● **Consignes de travail**:
• 1. D'après le texte sur la grand-mère et le portrait du grand-père, quel âge avait le père au décès du grand-père ?
• 2. Traduisez en anglais cette phrase du texte sur la grand-mère : « C’est la seule manière dont elle s’est autorisée son deuil. »
• 3. Prolongez le texte sur la grand-mère et le portrait du grand-père juste après sa dernière phrase.

● **Texte d'exercice**:
━━━━

Coté père surtout, avec ma grand-mère qui vit, deux maisons plus loin.
Dans son living à gauche de la fenêtre donnant sur la cour, le grand portrait photo de mon grand-père, décédé quand mon père avait dix-huit ans. En silence, il règne sur la maison, impose sa chape de plomb, de sérieux sur les manifestations extérieures, libératoires. Ne vient-il pas aussi la nuit prendre sa place dans l’appel régulier que lui lance, la grand-mère. Dans ses cauchemars sans doute, elle le nomme, cet être qui lui manque. C’est la seule manière dont elle s’est autorisée son deuil. Faut-il y voir la cause des angines de poitrine qui régulièrement l’accablaient ?

━━━━

● **Données fournies**:
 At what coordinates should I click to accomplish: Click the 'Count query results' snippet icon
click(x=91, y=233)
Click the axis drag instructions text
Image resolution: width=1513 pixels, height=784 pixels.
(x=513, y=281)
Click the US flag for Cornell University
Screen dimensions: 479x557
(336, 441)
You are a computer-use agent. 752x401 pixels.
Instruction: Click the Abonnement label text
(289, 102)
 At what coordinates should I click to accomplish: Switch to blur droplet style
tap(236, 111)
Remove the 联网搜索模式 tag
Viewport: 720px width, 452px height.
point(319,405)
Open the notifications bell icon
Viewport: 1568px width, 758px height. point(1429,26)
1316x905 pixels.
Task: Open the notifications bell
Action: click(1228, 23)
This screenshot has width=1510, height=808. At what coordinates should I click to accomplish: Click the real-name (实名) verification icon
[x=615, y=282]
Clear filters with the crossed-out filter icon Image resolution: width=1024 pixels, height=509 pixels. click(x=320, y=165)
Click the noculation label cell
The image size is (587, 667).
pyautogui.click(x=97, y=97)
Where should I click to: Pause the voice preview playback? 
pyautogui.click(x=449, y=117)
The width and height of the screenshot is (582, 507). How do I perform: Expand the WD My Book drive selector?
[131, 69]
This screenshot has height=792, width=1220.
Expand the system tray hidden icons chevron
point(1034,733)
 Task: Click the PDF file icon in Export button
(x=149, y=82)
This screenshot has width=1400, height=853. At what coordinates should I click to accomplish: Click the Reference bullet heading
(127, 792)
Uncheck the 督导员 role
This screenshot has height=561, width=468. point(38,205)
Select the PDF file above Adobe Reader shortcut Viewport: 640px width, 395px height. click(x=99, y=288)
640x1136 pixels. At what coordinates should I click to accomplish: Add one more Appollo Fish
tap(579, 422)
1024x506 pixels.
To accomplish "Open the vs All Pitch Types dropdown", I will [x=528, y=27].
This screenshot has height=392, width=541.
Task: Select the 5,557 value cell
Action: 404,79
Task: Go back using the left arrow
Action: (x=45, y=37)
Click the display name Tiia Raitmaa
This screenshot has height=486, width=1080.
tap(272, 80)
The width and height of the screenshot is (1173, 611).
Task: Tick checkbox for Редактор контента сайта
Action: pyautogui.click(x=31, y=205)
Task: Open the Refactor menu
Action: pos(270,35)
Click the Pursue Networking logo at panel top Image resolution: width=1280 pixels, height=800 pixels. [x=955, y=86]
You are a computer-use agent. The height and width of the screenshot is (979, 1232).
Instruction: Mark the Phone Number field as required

━━━━

● **Réponses dans l'ordre**:
• 1. Il avait dix-huit ans.

• 2. It is the only way she allowed herself to mourn.

• 3.
Par son autorité, elle influence mon père, limite toutes les manifestations qui pourraient extérioriser le moindre sentiment de joie, dangereux, non respectueux de sa tristesse. Elle n’a sans doute pas pu pleurer son deuil, pas plus qu’elle ne le fera pour celui de ses deux fils.
Pendant mes heures de lecture, sur le train, en me rendant au travail, un nouveau concept s’installe dans ma tête, venant si je me souviens bien d’un auteur canadien. Il est à présent mon leitmotiv.
« Je vis sur une scène de théâtre, en face de moi la vie, derrière moi un rideau qui cache les sentiments que je ne peux pas tolérer, ni voir. »
Je me lie principalement avec des personnes qui y placent le même non-dit, ce qui n’est pas autorisé dans la lignée, l’expression de la tristesse. Ne me suis-je pas marié pour entre autre, pour poursuivre cette attitude d’évitement, qui consiste en un accord caché de ne pas voir comme mon épouse, derrière le rideau, ce même sentiment.
Mon père et ma mère avaient fait la même chose.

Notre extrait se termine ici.